4.8.1. SVN Config Directory

The svnconfig directory stores files related to how SVN works within CoW. This is a standard SVN config directory (i.e. it is the same as ~/.subversion) but specifically configured for CoW.

Currently the one thing this configuration ensures is that .yam files have the LF line ending. Note that this is only true for files added or imported through CoW. If you are adding YAM files outside of CoW then you should manually ensure that have the LF line ending applied by SVN.

4.9. Deploying and Running CoW

4.9.1. Starting and stopping

The easiest way to run (or deploy) CoW is via Grails. If you're developing then use Grails' run-app; for production use run-war. CoW's build file gives you acess to these: the ant run-dev target does a Grails run-app and ant run-prod runs a Grails production Jetty instance on the CoW WAR.

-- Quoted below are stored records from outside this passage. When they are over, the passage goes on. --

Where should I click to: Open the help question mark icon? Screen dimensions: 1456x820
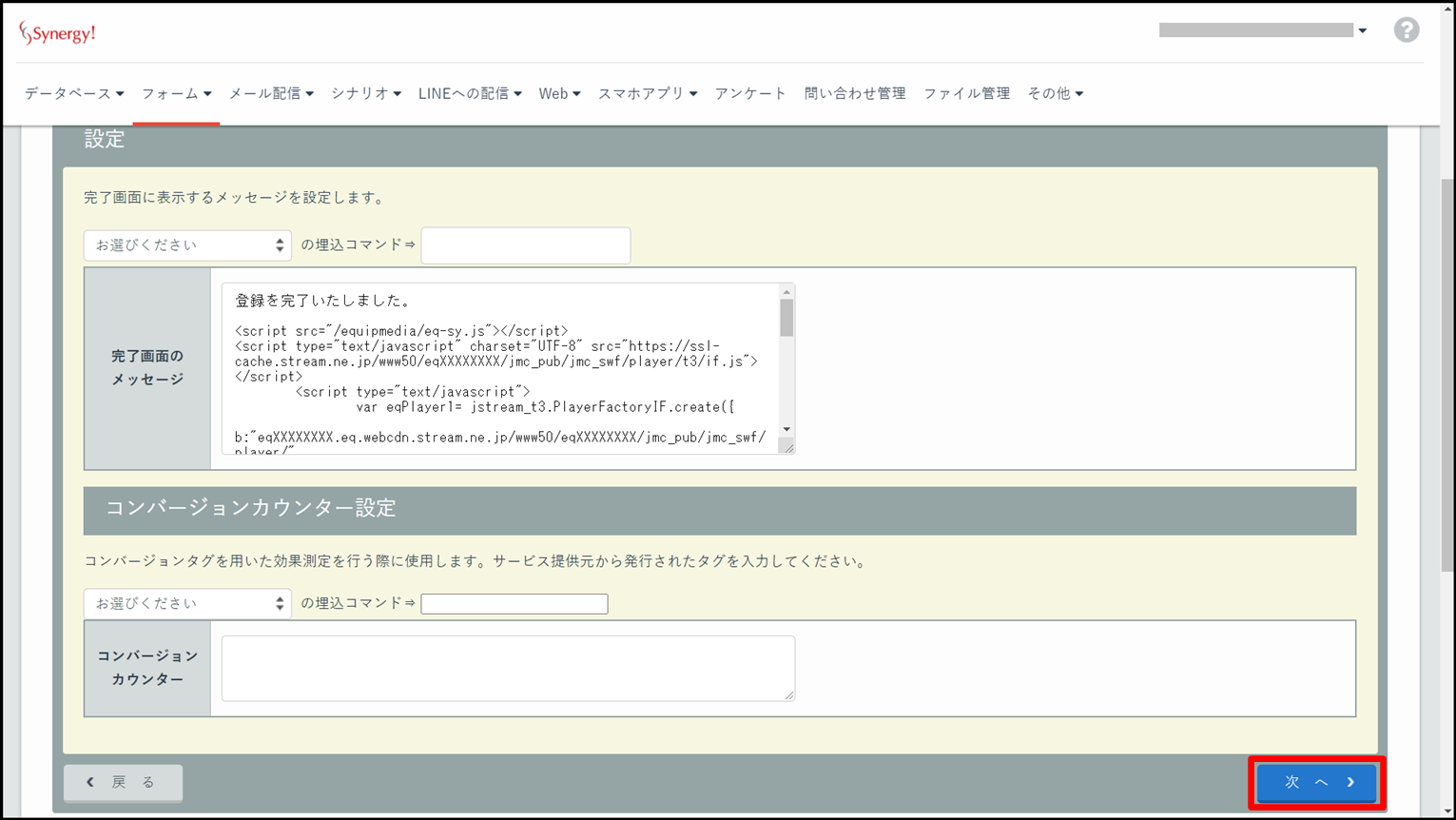(x=1406, y=30)
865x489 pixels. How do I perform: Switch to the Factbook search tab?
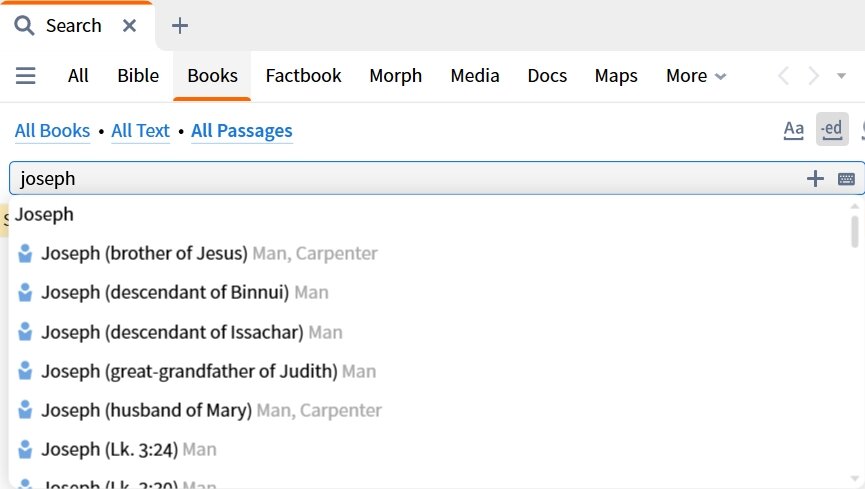tap(303, 76)
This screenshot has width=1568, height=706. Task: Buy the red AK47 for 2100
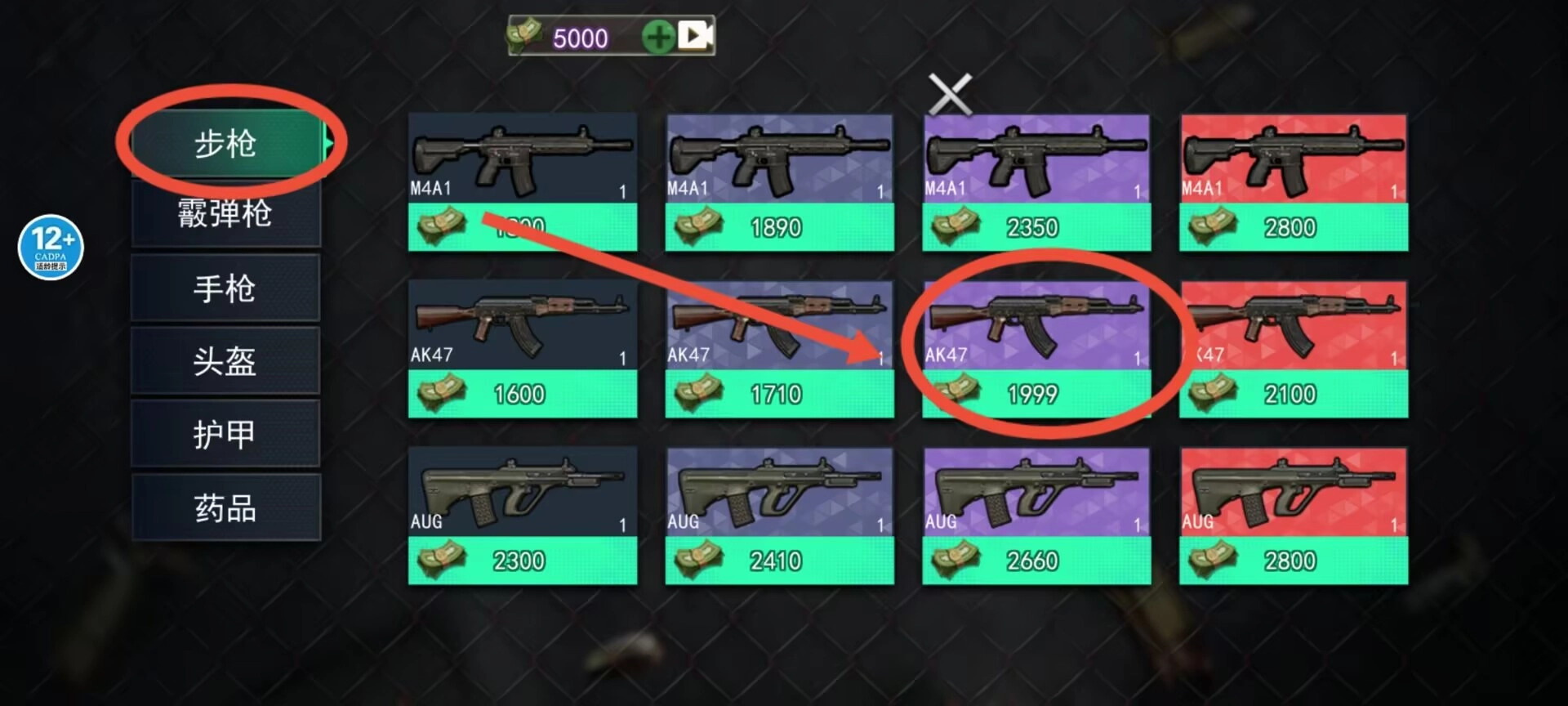(x=1294, y=394)
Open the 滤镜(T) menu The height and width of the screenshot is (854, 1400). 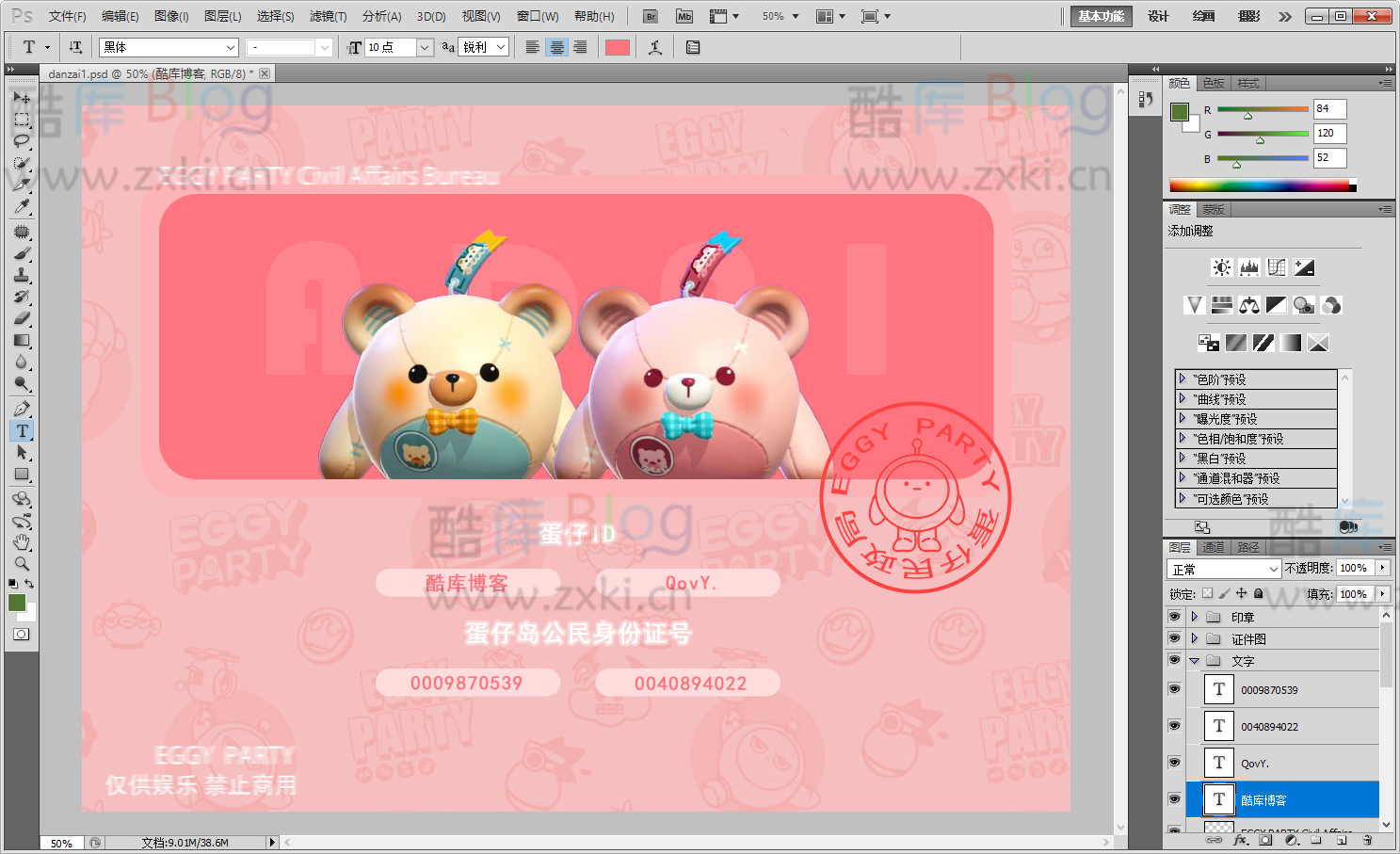(328, 16)
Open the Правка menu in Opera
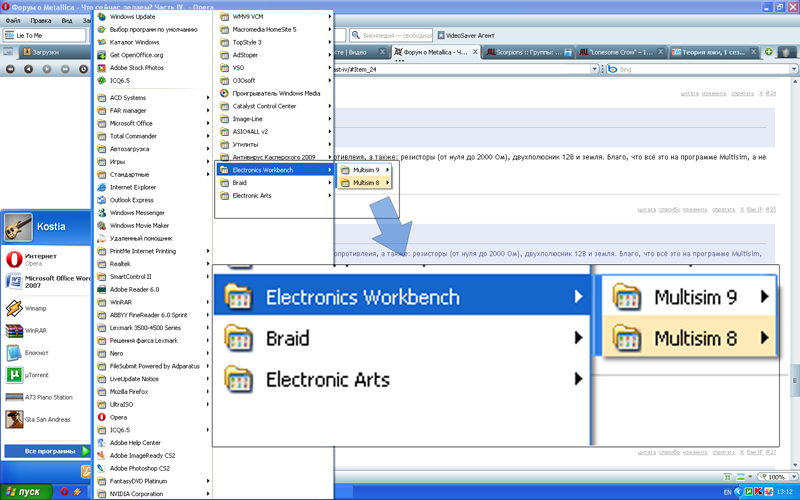 (x=41, y=20)
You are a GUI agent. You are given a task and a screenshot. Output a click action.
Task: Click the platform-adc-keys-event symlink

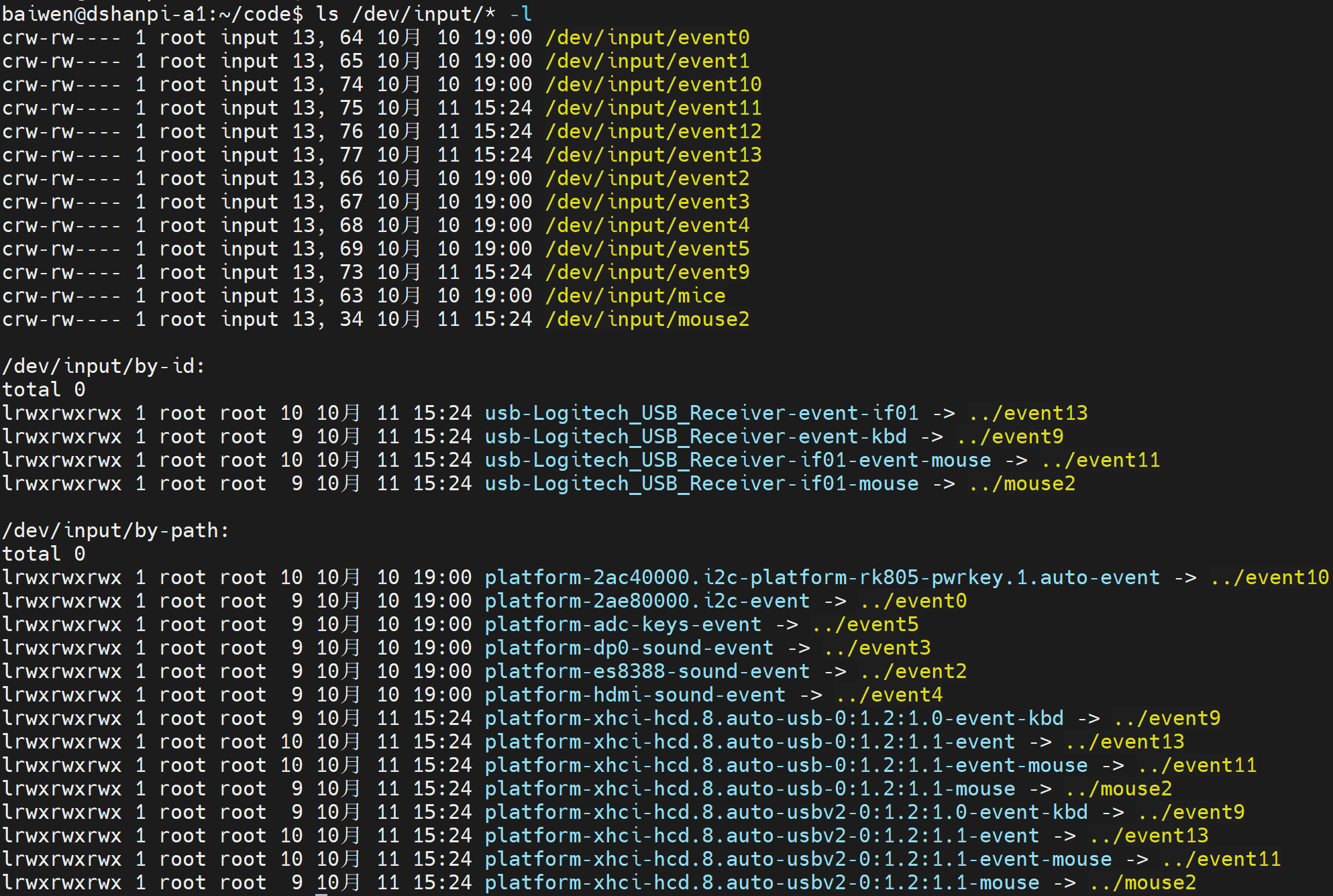pyautogui.click(x=623, y=624)
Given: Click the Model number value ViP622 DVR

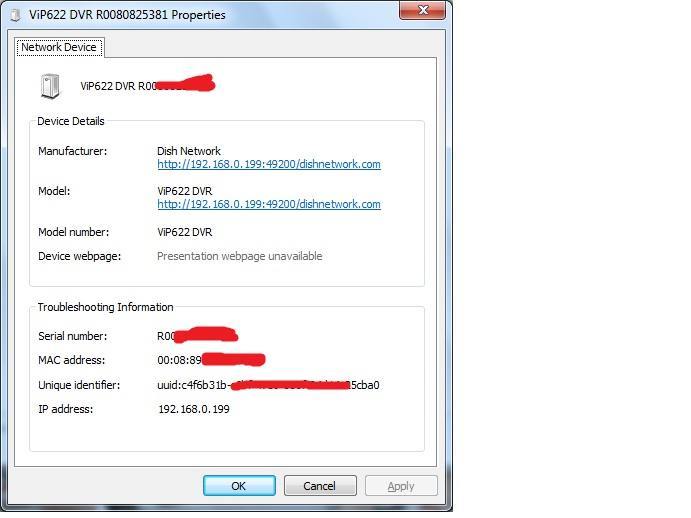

Shutdown: ctrl-c will shut down Jetty when run from Ant or Grails. Ctrl-c of Ant does not, however, cleanly shutdown a Jetty forked from Ant. For a clean shutdown with correct execution of all shutdown code, run ant shutdown-prod. You may supply an optional port on which Jetty will listen for the shutdown signal, and a password key to listen for, with -Djetty.shutdown.port and -Djetty.shutdown.key. Defaults are cleartext in the build file.

Note that the first time the system runs it will create a .cowrc.d directory (or cowrc.d on Windoze) in your home directory containing help documentation, a DB etc. (The first time through this takes a couple of minutes as the way it sets up the new wiki areas is inefficient.)

Alternatively use ant war and deploy the result onto your favourite servlet container. There are these small disadvantages:

4.9.2. Portability of the .cowrc.d directory

If you want to move the data from a CoW installation into a different location, you need to do two things:

4.9.3. Apache 2 virtual hosts and CoW proxying

This section describes running multiple websites (e.g. http://gate.ac.uk/ and http://gatecloud.net) on a single physical server using Apache virtual hosts and proxying. Each CoW site runs on a different port and is proxied by the (single) Apache server. The configuration was tested on Ubuntu Intrepid, Apache 2.2.9, CoW 0.3.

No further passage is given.